Go back to the MCBEND Base Model and redefine the source to be fission neutrons from 235 U. The intrinsic source strength is 10 neutrons per second per gram of uranium2. In reality, such neutrons would come from the decay of actinides present within the irradiated fuel, but you can treat them as having a fission source spectrum (U235). Since the fuel contains fissile nuclides, secondary fission neutrons will also be produced and may well dominate. Remember that this is not the default situation in MCBEND, neutron multiplication by fission needs to be switched on.

Use the neutron Standard 28 group scheme to score Contributions to Responses as well as the total responses.

Neutron Case 1. Run the simulation for long enough to score reliable dose rates within your scoring regions.

Neutron Case 2. Run the simulation again, but this time with water drained from the container and basket.

What is the total source in your model (neutrons per second)? This should be the intrinsic source before any secondary fission neutrons.

For each result:

Explain in the Method section of your report what you did.

Present your results in the Results section and compare and discuss them in the Analysis section. Do you think the results are reliable?

Which are the most significant dose rate scoring groups and why?

Don’t forget stochastic uncertainties.

Comment on how dose rates vary in each case and explain your observations. Discuss the neutron interactions that occur and the significance of the presence of water in the container.

Submit the MCBEND input and output files for Neutron Case 1 (water present and a lead shield) with your report. These files must be plain text so the examiners can run your models.

4 Exercise 3: Shielding Problem

Transport regulations require that, for this type of package, the maximum dose rate 1 m away from the external surface must be no more than 0.1 mSv/h. However, due to weight handling constraints for this package, the mass of shielding material used needs to be minimised. A shielding assessment is required to help decide what material the shielding container should be made from, what thickness the containers walls need to be to meet the maximum dose rate criterion, and what mass of shielding material this represents. You should assume the following:

. the package does not hold any water,

. the fuel bundle and basket remain unchanged from that in Sections 1.1 and 1.2 (but now they are dry),

. the neutron and gamma-ray source terms are the same as those stated in Sections 2 and 3,

. the inner dimensions of the container remain unchanged,

. the dose rate contribution from neutron-induced secondary gamma-rays is negligible.

You will investigate three container materials: lead, cast iron and concrete.

Use MCBEND calculations to determine the combined gamma-ray and neutron dose rates for a variety of wall thicknesses for each container material to find the thinnest container wall required to meet the external dose rate requirement. Use these minimum wall thicknesses to calculate the minimum mass of each shielding container needed to meet the dose rate requirement.

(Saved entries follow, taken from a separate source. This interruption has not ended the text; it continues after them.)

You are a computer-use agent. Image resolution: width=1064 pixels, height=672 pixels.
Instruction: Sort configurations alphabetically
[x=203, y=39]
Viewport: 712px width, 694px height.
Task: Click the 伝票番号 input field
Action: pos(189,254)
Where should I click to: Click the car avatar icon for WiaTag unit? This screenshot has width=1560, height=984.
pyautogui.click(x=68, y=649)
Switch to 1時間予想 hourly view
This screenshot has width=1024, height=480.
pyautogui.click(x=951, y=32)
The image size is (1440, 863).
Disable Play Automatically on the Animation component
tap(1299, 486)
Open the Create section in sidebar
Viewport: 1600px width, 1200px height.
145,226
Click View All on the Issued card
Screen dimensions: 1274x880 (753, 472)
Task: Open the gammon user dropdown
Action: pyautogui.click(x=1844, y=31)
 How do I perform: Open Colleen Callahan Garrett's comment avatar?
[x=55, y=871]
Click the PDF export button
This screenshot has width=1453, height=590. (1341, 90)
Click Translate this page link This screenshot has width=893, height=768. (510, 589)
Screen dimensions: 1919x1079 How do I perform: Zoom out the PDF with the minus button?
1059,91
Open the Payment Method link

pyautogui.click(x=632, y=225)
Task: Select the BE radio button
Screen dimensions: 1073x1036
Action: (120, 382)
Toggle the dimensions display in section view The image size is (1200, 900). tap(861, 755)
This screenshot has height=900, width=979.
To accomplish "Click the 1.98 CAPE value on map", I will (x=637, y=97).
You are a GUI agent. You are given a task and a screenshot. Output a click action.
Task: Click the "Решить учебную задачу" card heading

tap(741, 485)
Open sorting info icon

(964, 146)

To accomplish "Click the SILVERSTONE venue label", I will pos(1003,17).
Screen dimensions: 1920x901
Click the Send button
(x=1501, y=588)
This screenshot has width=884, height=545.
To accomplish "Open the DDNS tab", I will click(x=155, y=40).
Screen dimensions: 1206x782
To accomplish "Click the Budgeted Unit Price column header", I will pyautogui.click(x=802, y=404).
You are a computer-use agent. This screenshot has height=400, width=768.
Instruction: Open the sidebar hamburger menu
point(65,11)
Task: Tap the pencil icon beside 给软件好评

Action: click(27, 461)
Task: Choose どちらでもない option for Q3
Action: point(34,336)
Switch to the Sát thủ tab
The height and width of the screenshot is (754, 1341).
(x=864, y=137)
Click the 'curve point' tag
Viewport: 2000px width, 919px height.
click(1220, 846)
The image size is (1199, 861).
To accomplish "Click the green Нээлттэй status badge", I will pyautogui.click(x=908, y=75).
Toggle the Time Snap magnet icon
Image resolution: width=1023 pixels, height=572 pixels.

You can ignore the fixed mass of the fuel element bundle for this comparison.

Within the report state the minimum container wall thicknesses you calculate as well as the corresponding mass for each of the three shielding materials. Which material meets the maximum dose rate requirement with the lowest mass? Using your knowledge of radiation transport discuss the reasons why you think this material is the most effective of the three for at shielding with the least mass.

Submit the MCBEND input and output files for one of your Exercise 3 Concrete Cases with your report. These files must be plain text so the examiners can run your models.

4.1 Monte Carlo Radiation Transport Theory

One final question. In this assessment the array of fuel elements has been defined explicitly using an array of fuel rods, clad and water. However, when a whole reactor model is built (e.g. for a PWR) it is common practice to model some of the fuel assemblies using “smeared” materials (consisting of a homogeneous mixture of fuel, clad and coolant) rather than explicitly representing each fuel pin, even though the latter option would be more geometrically accurate. With reference to what you know about Monte Carlo collision processing explain why this smeared approach may be preferable for complex whole reactor calculations.